Required work —
• A. From the pull request description that follows, list every attribute or property name it gives for buffer.py.
• B. Using the pull request description that follows, decide whether each statement agrees with it. Answer yes or no for each, and quote the words that decide it.
(i) Exiting a context window frees the memory on the device.
(ii) _lazy_data maps Device objects to their arrays.
(iii) Entering a context window automatically moves data to the device.

Excerpted passage —
· · · ·
ArrayBuffer Lazy-assignment for GPU Context by SamSJackson · Pull Request #5076 · firedrakeproject/firedrake

SamSJackson · 2026-05-04T10:38:32Z

Description

This PR introduces a context manager to allow dynamic assignment of PyOP3 arrays on a given device.
Devices are defined within the new device.py module, where internal array management is also contained.

Key modifications:

Introduce device.py module to represent offloading devices as offloading context manager
Change buffer.py to lazily-evaluate data with respect to the current context (i.e. host or offloading device)
- _lazy_data is now a dictionary object, mapping between Device objects and respective arrays.
- _data property lazily-evaluates to appropriate data for the given context. If the data is not up-to-date, as per state property, the data is copied.
All data is copied lazily. Entering and exiting the context window will not automatically transfer data between devices.
Buffers are maintained between context windows - exiting a context window will not release the memory on the device.
· · · ·
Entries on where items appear

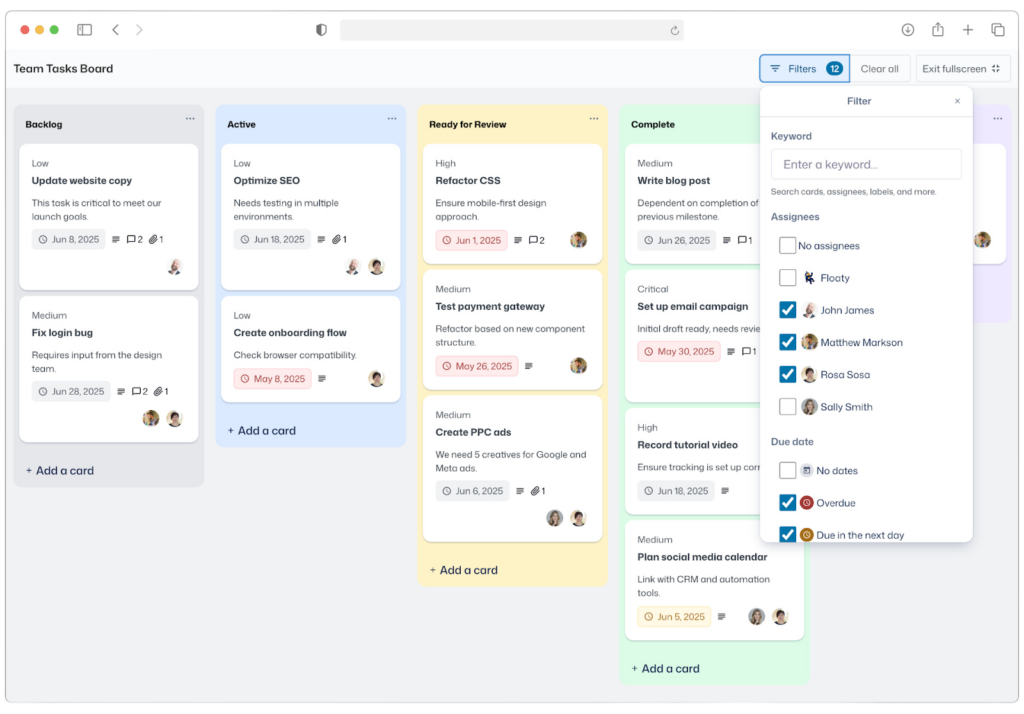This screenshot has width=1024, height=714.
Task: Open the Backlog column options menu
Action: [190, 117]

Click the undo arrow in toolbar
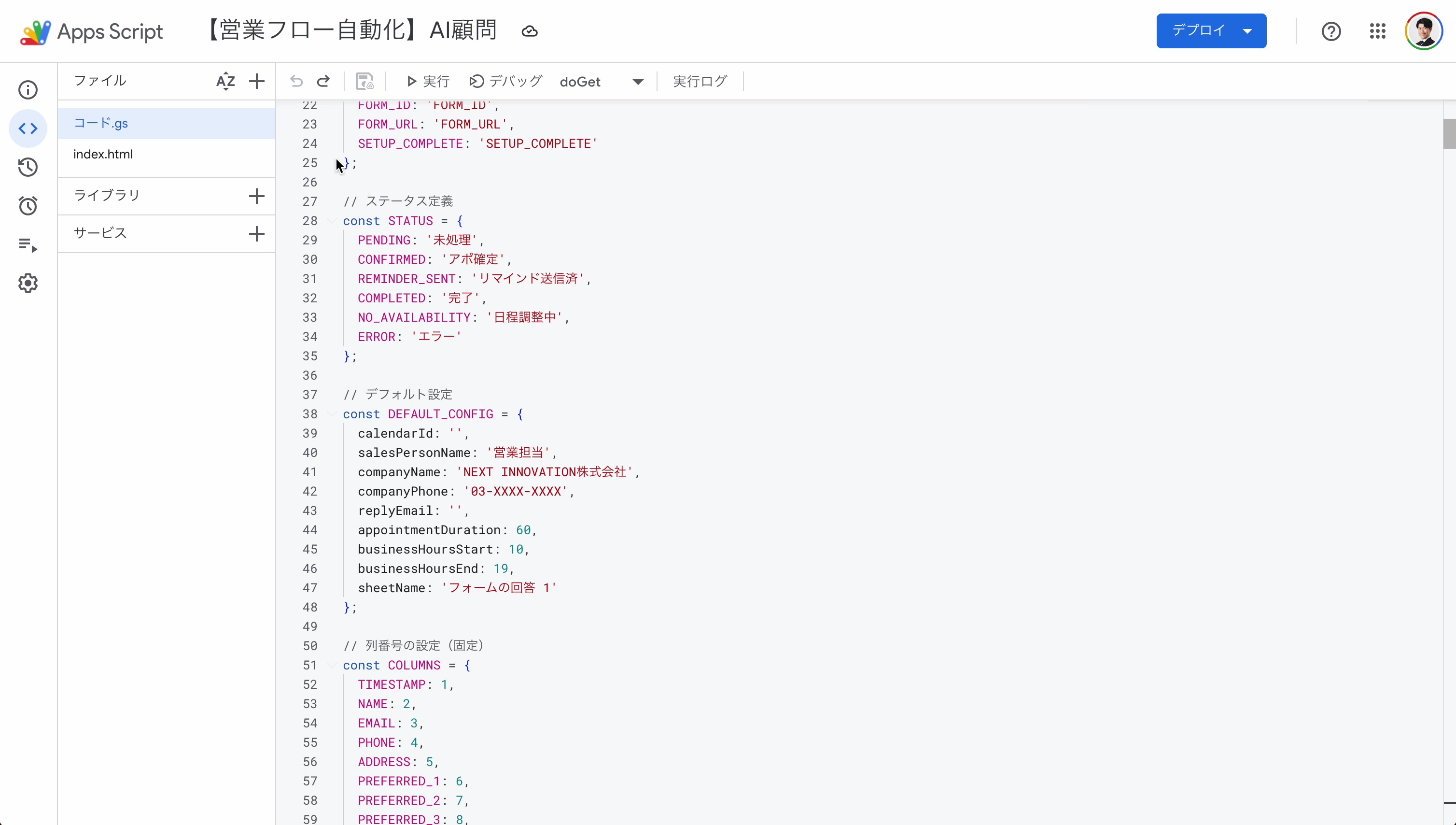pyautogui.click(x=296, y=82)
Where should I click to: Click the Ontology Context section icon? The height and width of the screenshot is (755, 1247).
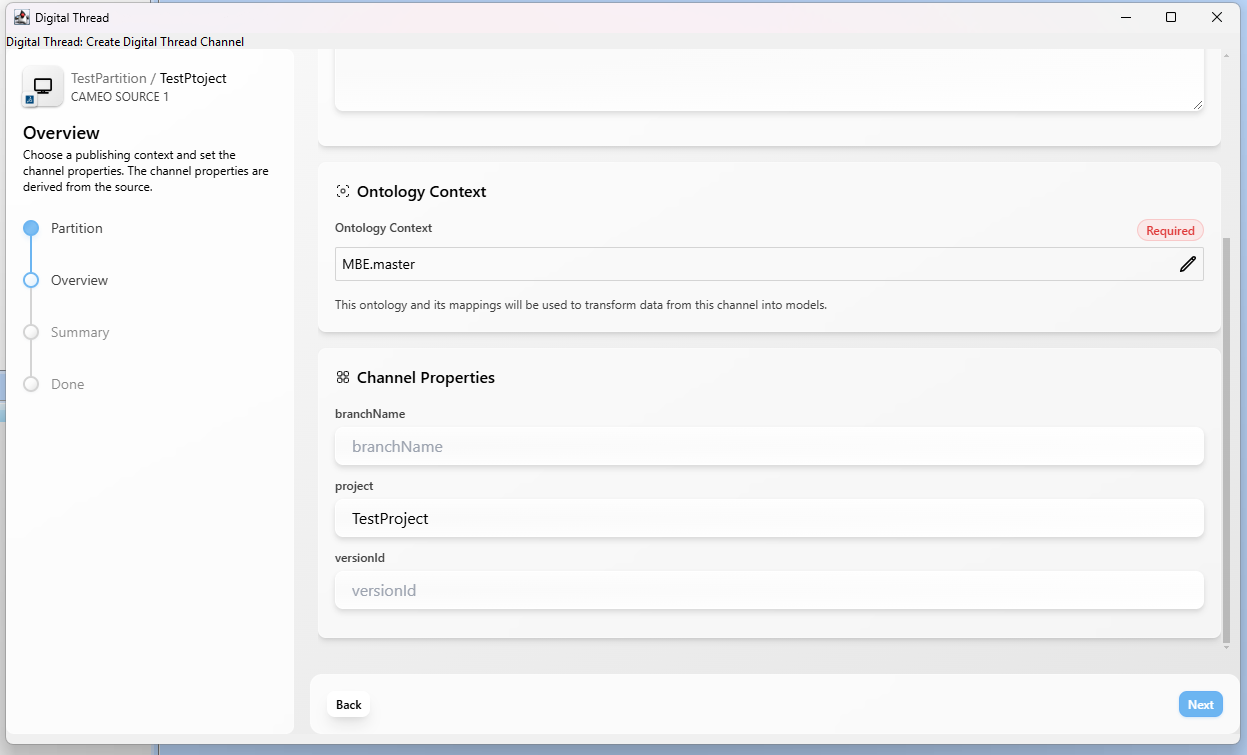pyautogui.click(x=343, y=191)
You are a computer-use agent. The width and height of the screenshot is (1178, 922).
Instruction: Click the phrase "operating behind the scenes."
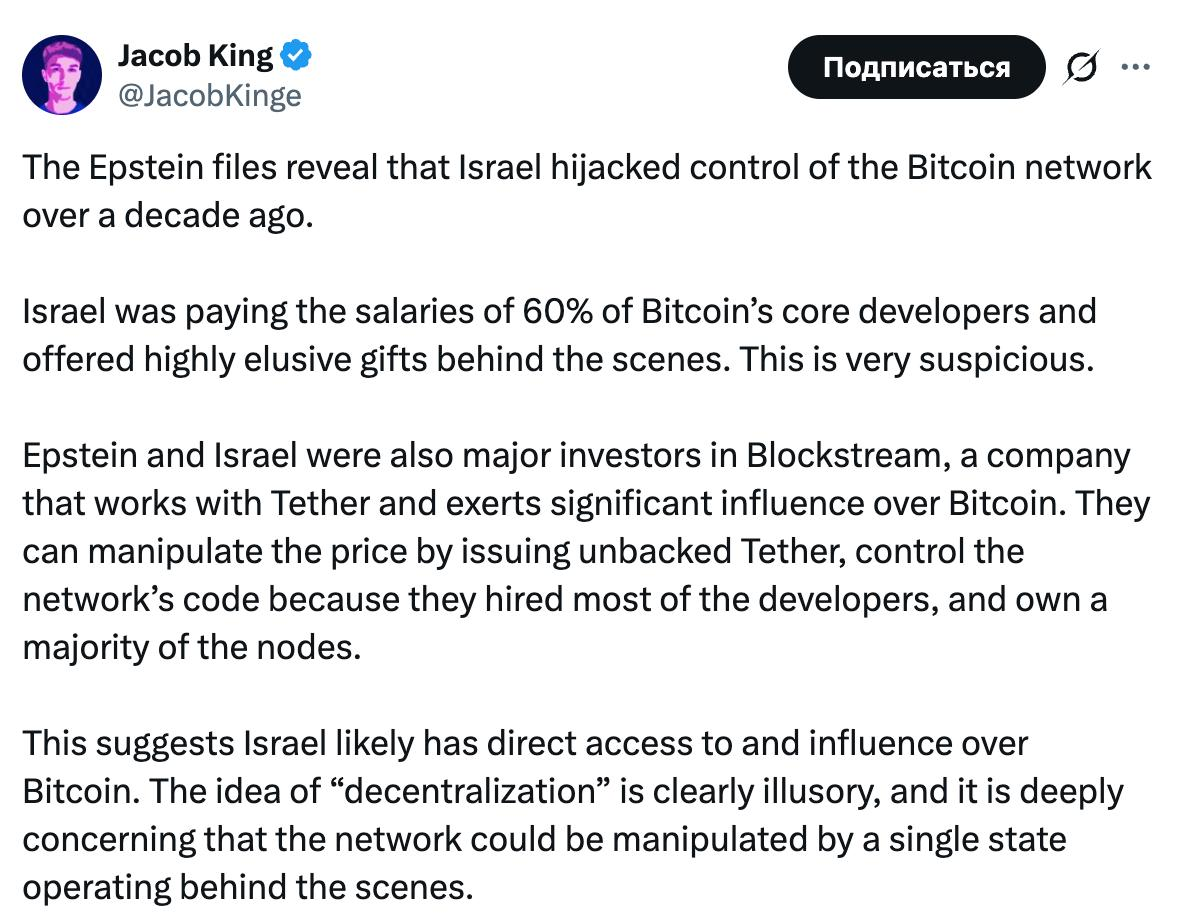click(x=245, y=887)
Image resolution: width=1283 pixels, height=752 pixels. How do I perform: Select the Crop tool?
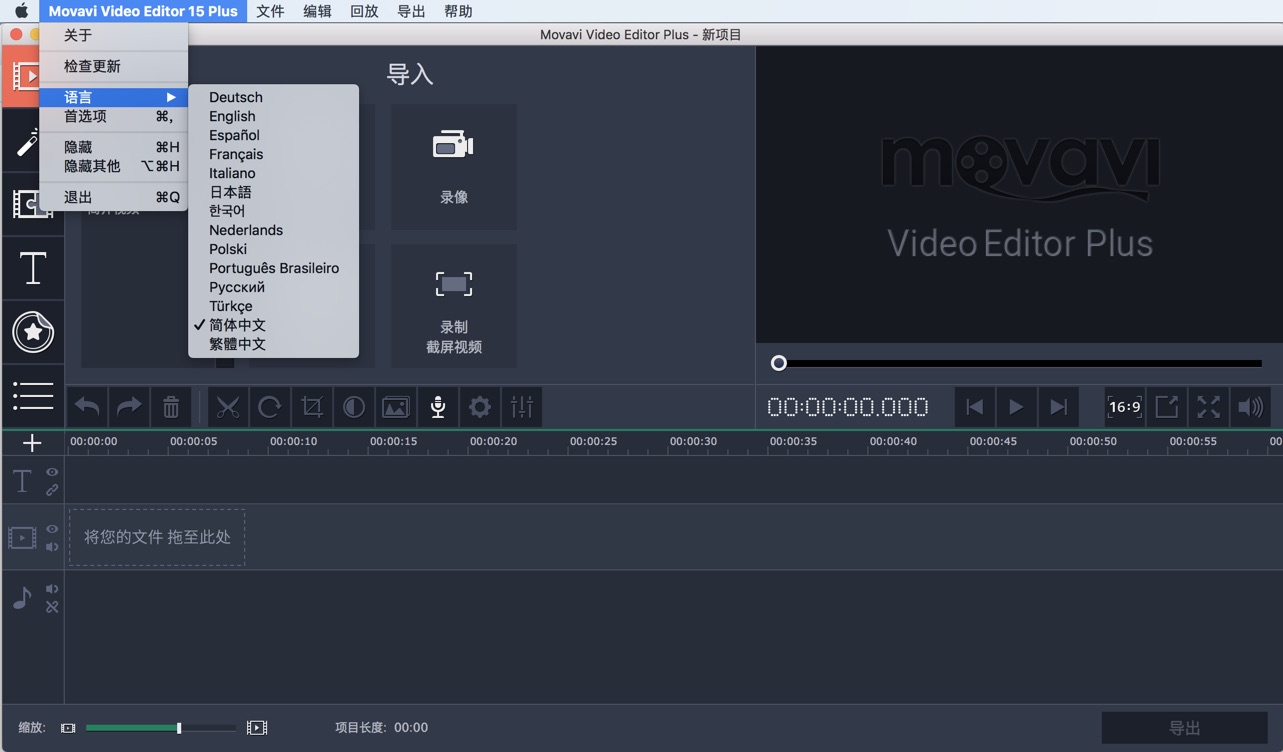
· · · ·
Task responses —
• A. _lazy_data, _data, state

• B.
(i) No: "exiting a context window will not release the memory on the device."
(ii) Yes: "_lazy_data is now a dictionary object, mapping between Device objects and respective arrays."
(iii) No: "Entering and exiting the context window will not automatically transfer data between devices."